António Tavares
Editorial
A Barragem Ocreza/Alvito está de novo no centro das atenções de todos. Tudo, porque o Primeiro Ministro, Luís Montenegro, garantiu, na apresentação do Portugal Transformação, Recuperação e Resiliência (PTRR), que esta será uma das quatro novas barragens a construir.
Ou seja, uma aspiração velha de anos, que já é esperada há algumas décadas, vê, agora, uma nova luz ao fundo do túnel, que poderá levar à sua desejada concretização.
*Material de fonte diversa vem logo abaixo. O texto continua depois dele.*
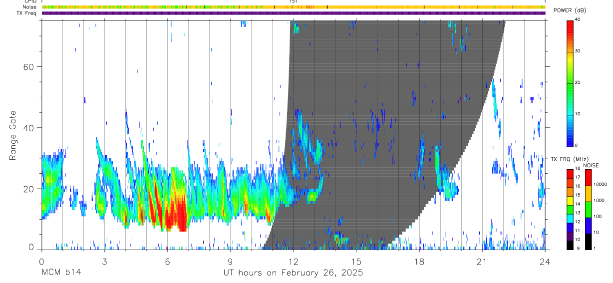Viewport: 613px width, 283px height.
Task: Click the Noise row label above the plot
Action: (29, 7)
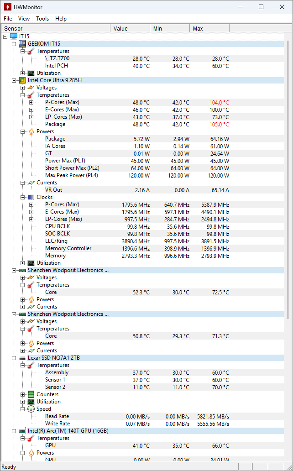Click the Intel Arc 140T GPU icon
This screenshot has width=293, height=471.
[22, 431]
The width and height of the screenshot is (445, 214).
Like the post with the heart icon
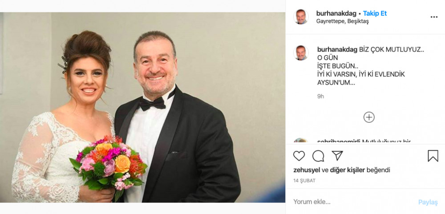click(299, 156)
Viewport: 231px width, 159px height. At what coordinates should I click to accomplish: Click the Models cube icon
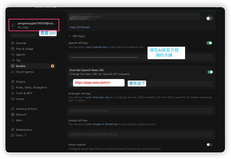click(x=13, y=66)
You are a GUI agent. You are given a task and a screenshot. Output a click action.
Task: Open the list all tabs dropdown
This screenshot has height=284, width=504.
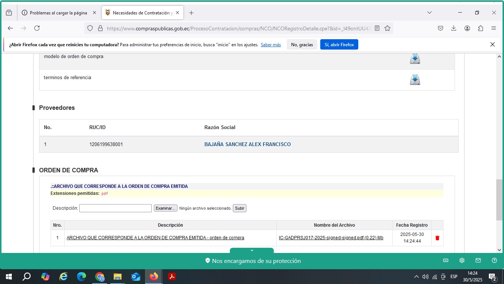429,13
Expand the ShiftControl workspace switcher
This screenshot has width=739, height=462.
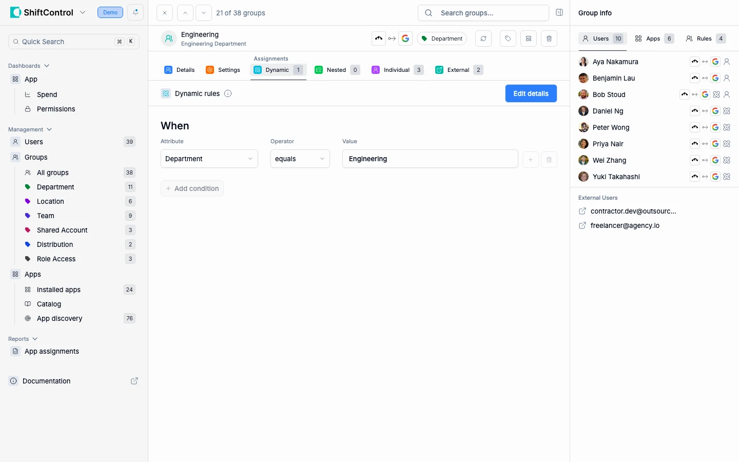click(83, 12)
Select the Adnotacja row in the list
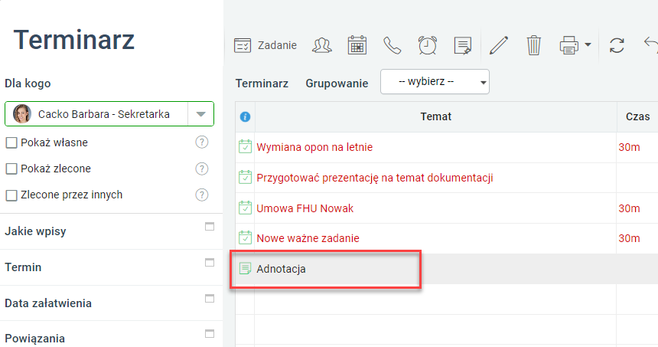The height and width of the screenshot is (347, 658). tap(447, 269)
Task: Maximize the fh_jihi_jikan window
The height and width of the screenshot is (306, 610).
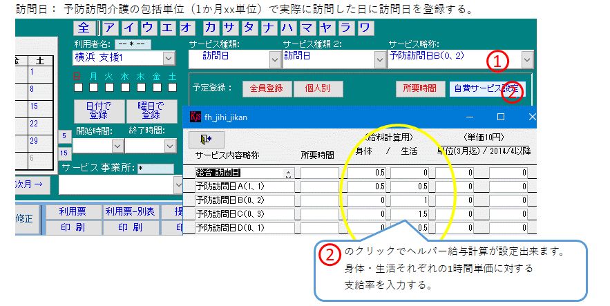Action: coord(501,117)
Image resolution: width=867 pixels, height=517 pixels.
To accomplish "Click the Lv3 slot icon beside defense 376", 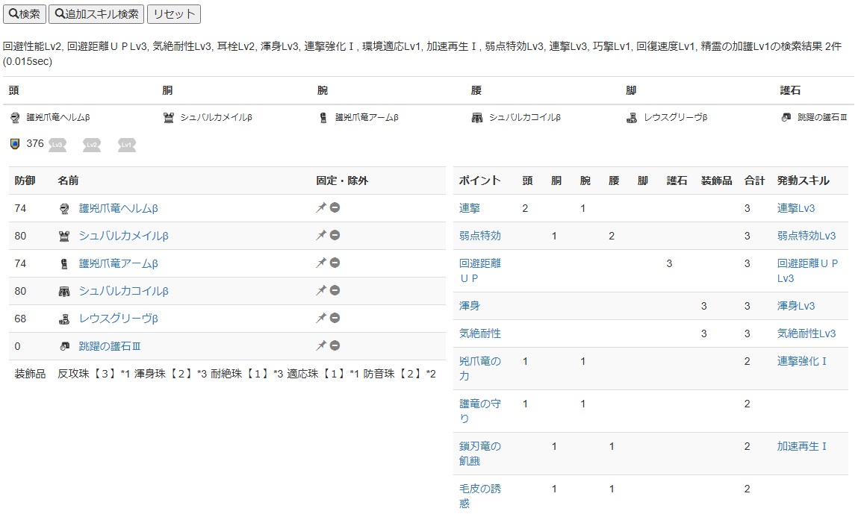I will point(58,145).
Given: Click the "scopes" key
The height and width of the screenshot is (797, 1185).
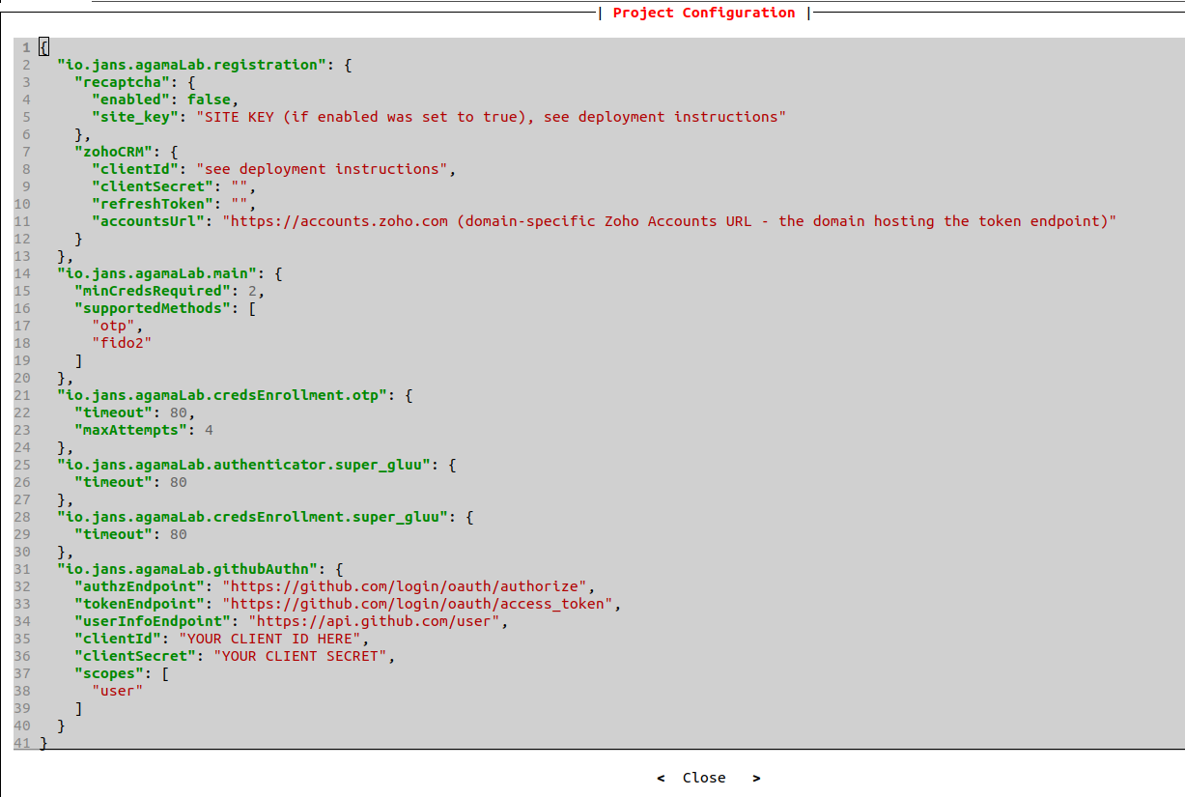Looking at the screenshot, I should (x=109, y=673).
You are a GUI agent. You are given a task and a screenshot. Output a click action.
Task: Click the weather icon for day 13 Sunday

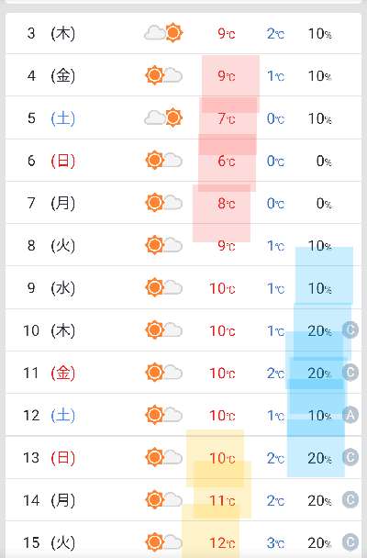coord(164,457)
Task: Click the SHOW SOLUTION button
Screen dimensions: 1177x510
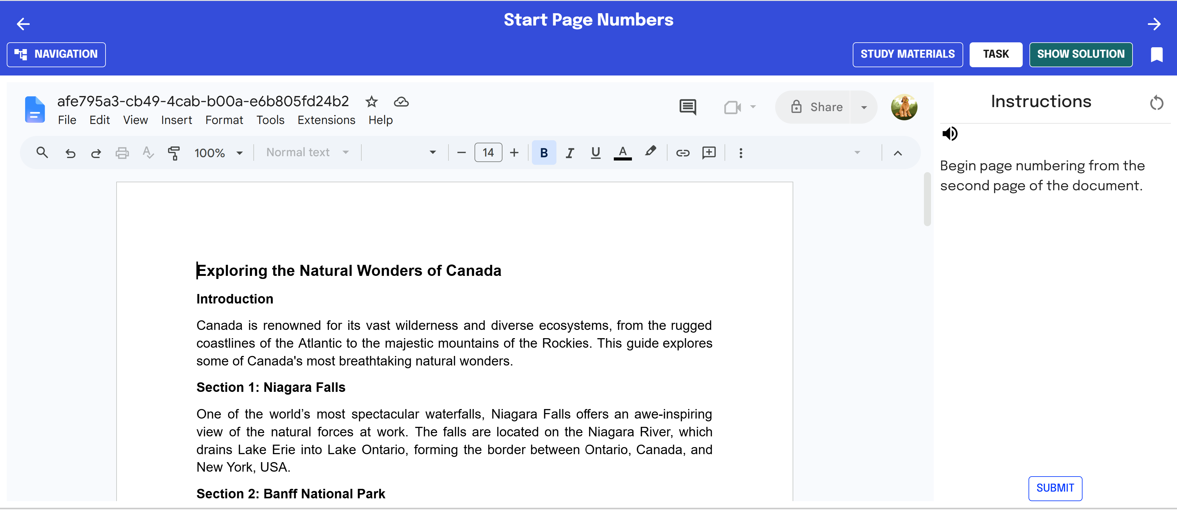Action: point(1081,54)
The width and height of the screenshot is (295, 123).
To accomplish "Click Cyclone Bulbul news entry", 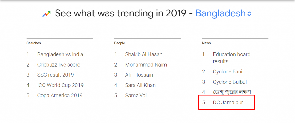I will (230, 82).
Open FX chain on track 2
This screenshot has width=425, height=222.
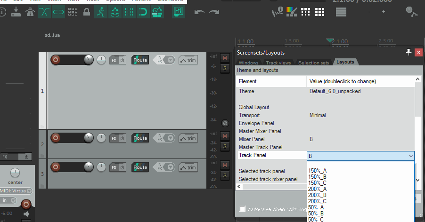coord(114,138)
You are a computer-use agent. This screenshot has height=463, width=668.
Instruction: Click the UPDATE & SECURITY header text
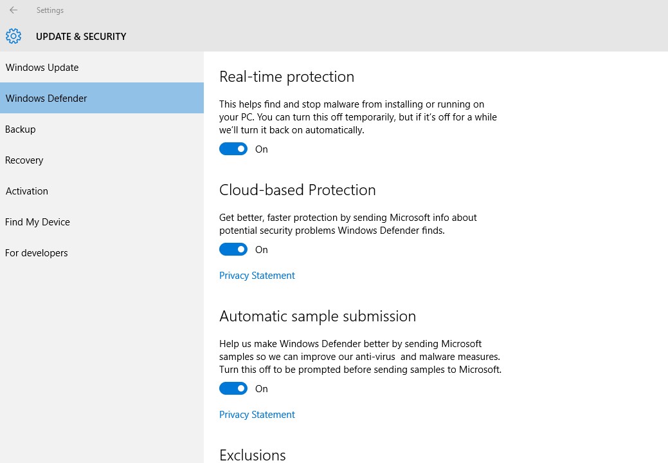point(81,36)
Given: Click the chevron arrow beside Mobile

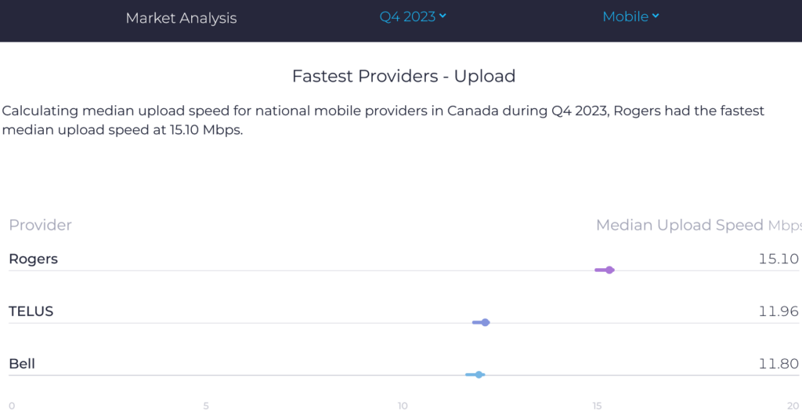Looking at the screenshot, I should (656, 16).
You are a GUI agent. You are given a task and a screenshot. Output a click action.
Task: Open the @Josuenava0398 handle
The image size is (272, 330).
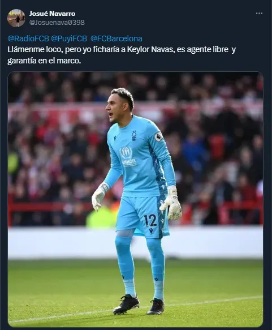(57, 22)
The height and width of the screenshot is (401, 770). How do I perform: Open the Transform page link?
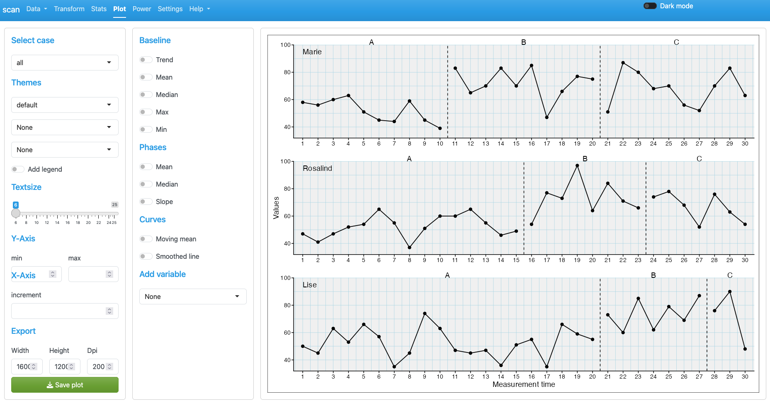tap(69, 9)
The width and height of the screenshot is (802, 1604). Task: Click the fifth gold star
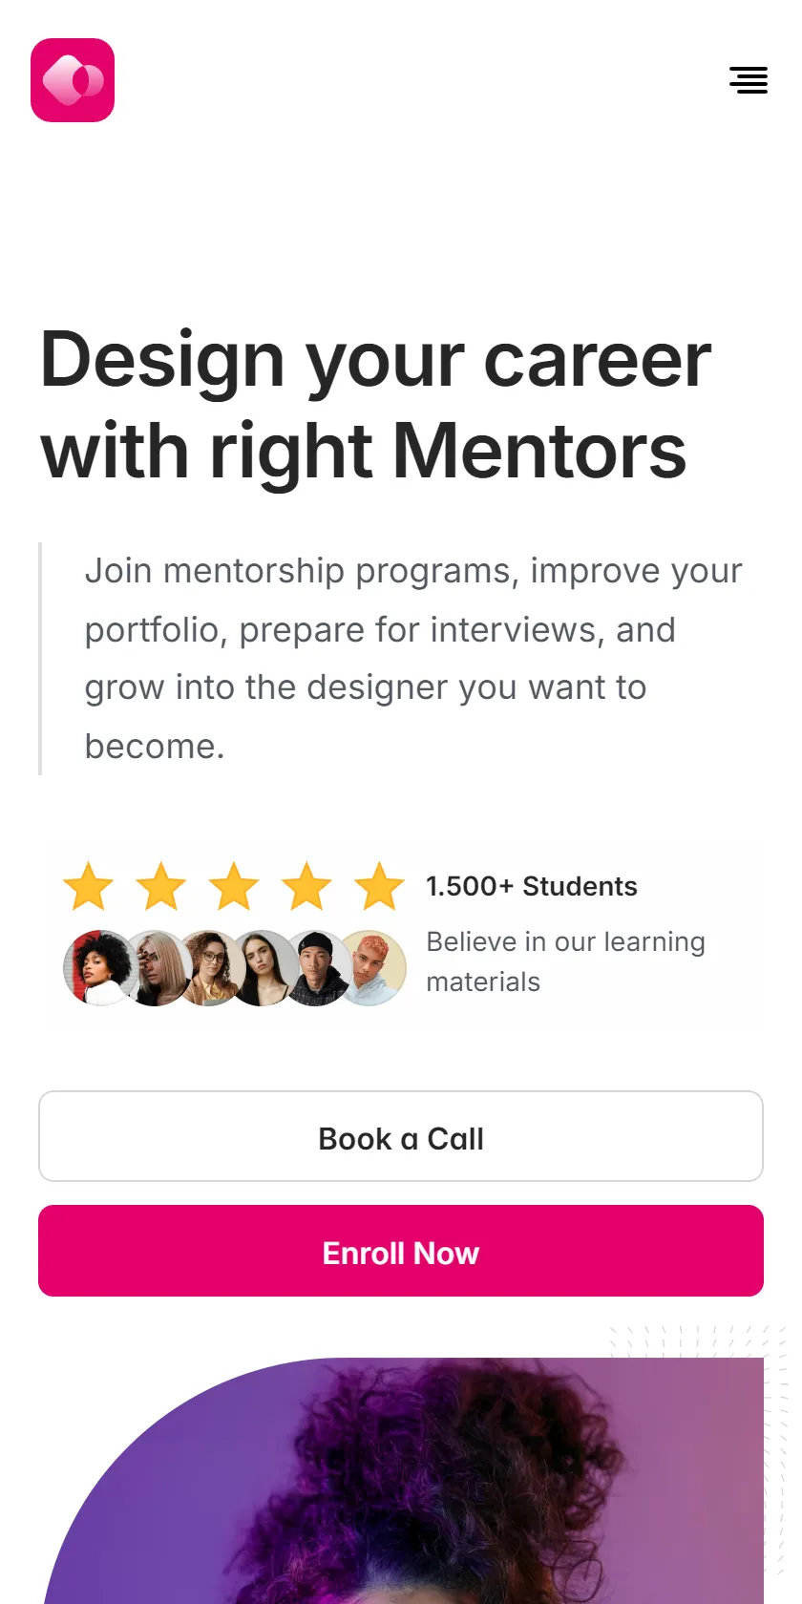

Mas, como o tempo, que é bom professor, ensina, para já é melhor não fazer a festa, porque, afinal, ao longo destes anos as promessas da sua construção já foram muitas, com um ponto em comum, pois todas ficaram por concretizar.
Como realça, e bem, a antiga expressão idiomática portuguesa, é Ver para crer.
Resta assim esperar que se dê o passo para sair das promessas, das palavras, e a Barragem comece a ganhar corpo no terreno.
Barragem que não é uma infraestrutura importante apenas para o Distrito de Castelo Branco, mas para todo o País. Desde logo, pelo aproveitamento da água que sempre foi e cada vez mais é um bem precioso.
A Barragem Ocreza/Alvito, perante as alterações climáticas, assume um papel determinante, uma vez que aquando de secas será um reservatório importante de água, enquanto perante chuvas intensas será um elemento regulador de caudais, com influência direta no Rio Tejo.
E depois há ainda a considerar a mais valia para o turismo e economia da sua zona envolvente, que poderá ser o que fará diferença nesta zona do Interior.